II DOMINGO DE NAVIDAD

        

    “A Dios nadie le ha visto jamás: el Hijo único, que está en el seno del Padre, es quien lo ha dado a conocer”. Estas palabras de san Juan hacen palpar la gran paradoja de la fe cristiana: La lejanía y a la vez la cercanía de Dios para con nosotros. De una parte Dios es el gran desconocido. Nadie en la historia de la humanidad ha podido pretender haber visto a Dios cara a cara, conocerle tal como él es, en su esencia inmensa y omnipotente. Pero al mismo tiempo, Dios no ha querido quedar escondido en una profunda y tremenda oscuridad, sino que de muchas maneras ha intentado acercarse a los hombres, darse a conocer, para establecer un diálogo con ellos.
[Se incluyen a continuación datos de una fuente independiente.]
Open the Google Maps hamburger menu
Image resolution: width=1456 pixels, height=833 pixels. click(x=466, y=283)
            El autor de la carta a los Hebreos dice: “En distintas ocasiones y de muchas maneras habló Dios antiguamente a nuestros padres por los profetas”. Esta afirmación hay que entenderla abrazando toda la revelación que, poco a poco, ha sido hecha a la humanidad para que conociera a Dios de alguna manera. Y ésto, no solamente en la linea representada por la fe judeocristiana, sino también en todas las demás corrientes de pensamiento y espiritualidad que han ido apareciendo a lo largo de la historia. Pues, como reconoce el Concilio Vaticano II, en la Declaración «Nostra ætate» sobre las relaciones de la Iglesia con las religiones no cristianas, estas otras formas religiosas encierran también algo de santo y verdadero, y reflejan un destello de la Verdad eterna e indefectible que ilumina a todos los hombres.
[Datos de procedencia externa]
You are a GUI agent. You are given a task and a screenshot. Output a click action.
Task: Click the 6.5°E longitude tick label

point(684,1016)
            Dios pues, sin dejarse ver cara a cara, ha querido que el hombre descubriera paulatinamente su pensamiento, su voluntad, lo que en verdad esperaba de los humanos. Nuestro Dios no está encerrado en sí mismo, sino que reclama de los que quieren rendirle culto como elemento primordial una atención respetuosa hace los demás hombres. El programa está claro y perdura sin duda hasta hoy. Cualquier deseo de complacer a Dios pasa por la atención decidida a las necesidades del hermano, sea quien sea.

            La inicial y paulatina manifestación de Dios alcanzó su momento culminante cuando Dios quiso hablar por su Hijo Jesús, al que ha constituido heredero de todo y por quien ha ido realizando las edades del mundo. En aquel niño de carne y hueso, nacido de la Virgen María, cantado por los ángeles y manifestado a los pastores, el mismo Hijo de Dios, su Palabra hecha carne, vino con la misión fundamental de dar a conocer a Dios, al Padre como ama llamarle Jesús. A Dios pues sólo podemos conocerlo a través y por medio de Jesús, de sus enseñanzas, de su evangelio. Y cabe preguntarnos: Y yo, ¿cómo conozco a Jesús? ¿He trabajado sinceramente para profundizar en mi fe, para superar los límites de mi formación cristiana, recibida seguramente en mi infancia, para llegar a descubrir a Jesús como el Mesías, el Señor, el amigo con el cual he de construir mi existencia, el que ha de acompañarme en las vicisitudes de la vida, buenas o malas que sean? Por desgracia la experiencia muestra que el nivel de formación religiosa entre los que nos llamamos cristianos y católicos a menudo es sumamente elemental, y hace posible que las dudas y los planteamientos seculares minen la posibilidad de una relación adulta con Jesús, e incluso puedan ahogar la fe, para caer en un agnosticismo autosuficiente con pretendidas respuestas a todos los problemas que acucian al hombre de todos los tiempos.


            Aprovechemos este tiempo de Navidad, estos días del Dios con nosotros, para revisar nuestra relación personal con Jesús y ver el modo de actualizar nuestra fe, una fe adulta, exigente, comprometida, que nos haga salir de nuestro confortable y más o menos cómodo reducto religioso y nos disponga al combate de la vida. En contra de lo que se ha dicho a menudo, una fe cristiana sólida no significa evasión sino más bien dedicación plena a las necesidades del mundo y de la sociedad, un saber estar en la brecha para construir guiados por la luz que es Jesús, la Palabra que ha acampado entre nosotros.